Il caffè nel cinema internazionale

Anche il cinema internazionale ha messo più volte il caffè davanti alla macchina da presa, ambientando anche molte scene cruciali nelle caffetterie. Cominciamo con un assoluto capolavoro del 1946, “Notorious – L’amante perduta” di Alfred Hitchcock: in una storia di spionaggio con protagonisti Ingrid Bergman e Cary Grant, il caffè diventa il mezzo con cui liberarsi (o almeno provarci) di chi fa il doppio gioco.

Negli anni 60, il regista francese Louis Malle racconta in “Fuoco fatuo” (1963) la vita perduta di Alain, consumato dall’alcol e dalla solitudine. In una delle scene più drammatiche del film, il protagonista si trova nel Café Odéon e si appresta a ordinare, circondato dalla folla ma in pratica solo, perso nei suoi pensieri e sopraffatto dalla sua esistenza.
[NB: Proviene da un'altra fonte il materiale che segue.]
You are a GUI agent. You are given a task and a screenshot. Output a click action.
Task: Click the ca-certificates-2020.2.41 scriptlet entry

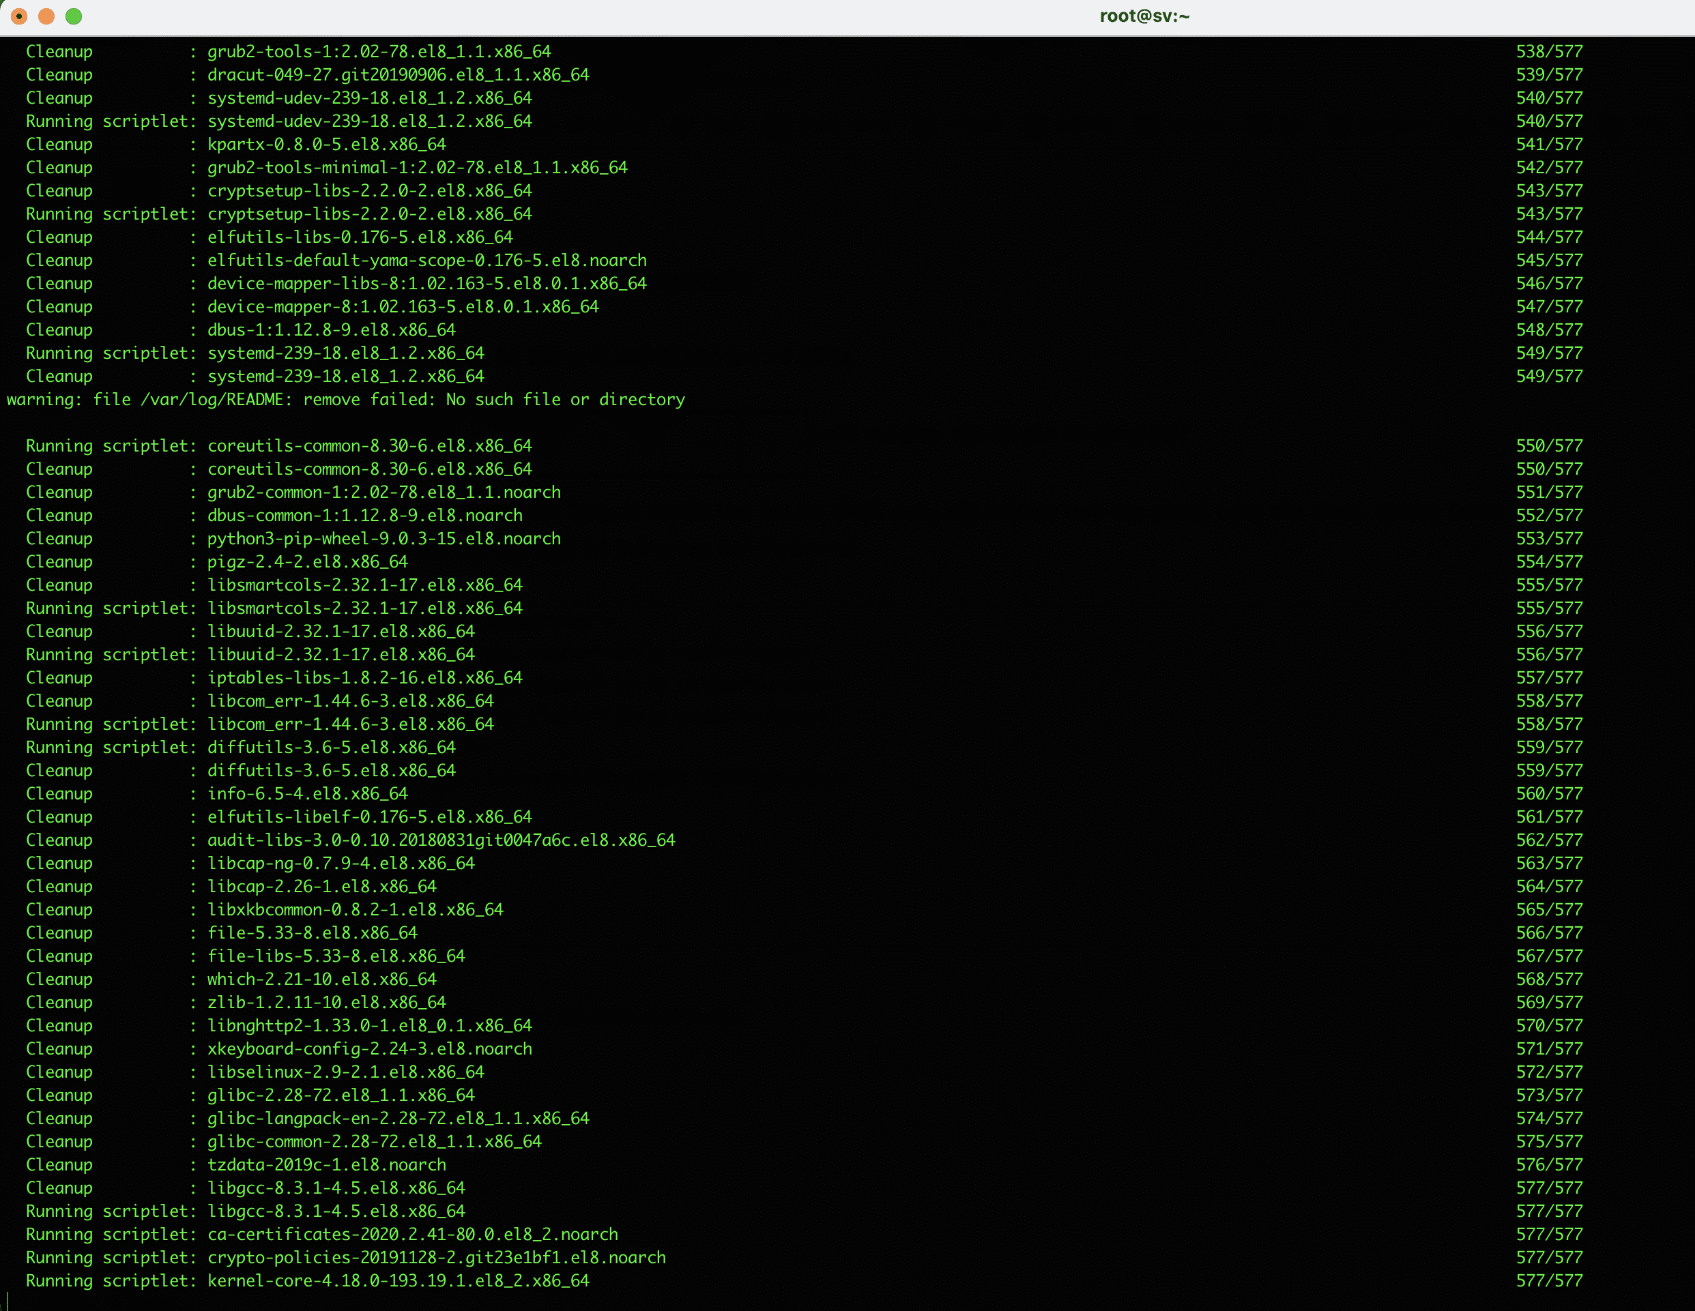(x=321, y=1234)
Jean-Luc Godard, in “Due o tre cose che so di lei” (1967), utilizza invece le inquadrature di una tazzina di caffè come simbolo dell’assoluta quotidianità, mentre una sussurrata voce fuori campo si perde in riflessioni profonde sull’esistenza.

“Qualcuno sa dirmi perché il mio caffè non è ancora qui? È morta per caso?” è una frase celebre del film “Il diavolo veste Prada” (regia di David Frankel del 2006). Nella pellicola Anne Hathaway attraversa New York con delle tazze di caffè in mano da portare al suo terribile capo.

Anche Quentin Tarantino sembra avere un grande amore per il caffè e sceglie di aprire uno dei suoi più celebri e apprezzati film, “Pulp Fiction” (1994), proprio all’interno di una caffetteria, l’Hawthorne Grill. È questo, infatti, il luogo in cui la coppia formata da Zucchino e Coniglietta (Tim Roth e Amanda Plummer) progetta l’ennesima rapina a mano armata, mentre la cameriera serve loro del caffè. La bevanda compare poi anche in altre scene, come il cameo dello stesso regista.

Uno dei più conosciuti film associati al caffè è però “Coffee & Cigarettes” (regia di Jim Jarmusch, 2003), che già dal titolo promette di essere quasi interamente dedicato alla bevanda. Si tratta, infatti, di undici cortometraggi in cui la telecamera riprende personaggi del calibro di Roberto Benigni, Iggy Pop, Tom Waits durante un momento tanto emblematico da non aver bisogno di ulteriori parole: la pausa “caffè e sigaretta”, un piccolo piacere della vita così significativo da dedicargli un intero film.

Quali sono i vostri film preferiti in cui ci sono scene incentrate sul caffè?